Efficacy of a Fibrin Sealant in Burn Surgery
Status: | Archived |
---|---|
Conditions: | Other Indications, Hospital |
Therapuetic Areas: | Other |
Healthy: | No |
Age Range: | Any |
Updated: | 7/1/2011 |
The purpose of this study is to determine the effectiveness of a fibrin glue in burn surgery
with respect to hemostasis and skin graft fixation.
Burn patients require extensive split-thickness skin grafting operations. These operations
necessitate excision of burn wounds and the procurement of autografts. Both of these result
in bleeding open wounds. Fibrin sealants may be of benefit in three aspects of burn
surgery:
1. as a hemostatic agent on excised burns,
2. as a hemostatic agent on donor sites, and
3. as a method of fixation of skin grafts to wounds.

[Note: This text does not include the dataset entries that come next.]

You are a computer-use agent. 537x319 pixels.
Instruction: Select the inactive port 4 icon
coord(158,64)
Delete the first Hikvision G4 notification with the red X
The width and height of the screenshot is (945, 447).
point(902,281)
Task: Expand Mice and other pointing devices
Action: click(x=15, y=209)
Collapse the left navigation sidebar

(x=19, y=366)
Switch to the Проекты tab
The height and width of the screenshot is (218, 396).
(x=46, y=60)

Skin grafts are routinely secured with surgical staples. Patients with large burns will
commonly have hundreds, even thousands of staples used during the course of their care.
Problems associated with the use of surgical staples include:
1. discomfort upon removal and
2. staples become deeply embedded in the tissue.
If effective in securing skin grafts, fibrin glue would directly benefit burn patients by
decreasing the number of staples required, and thereby decreasing the number of retained
staples. Fibrin sealant is produced from human fibrinogen and human thrombin from pooled
plasma that is virally inactivated by a two-stage heating process.
Subjects will serve as their own control. They will have an area of their wound treated
with the fibrin sealant and another area treated with the standard of care. Both areas will
be compared for hemostasis, skin graft fixation, wound healing, and cosmetic outcome.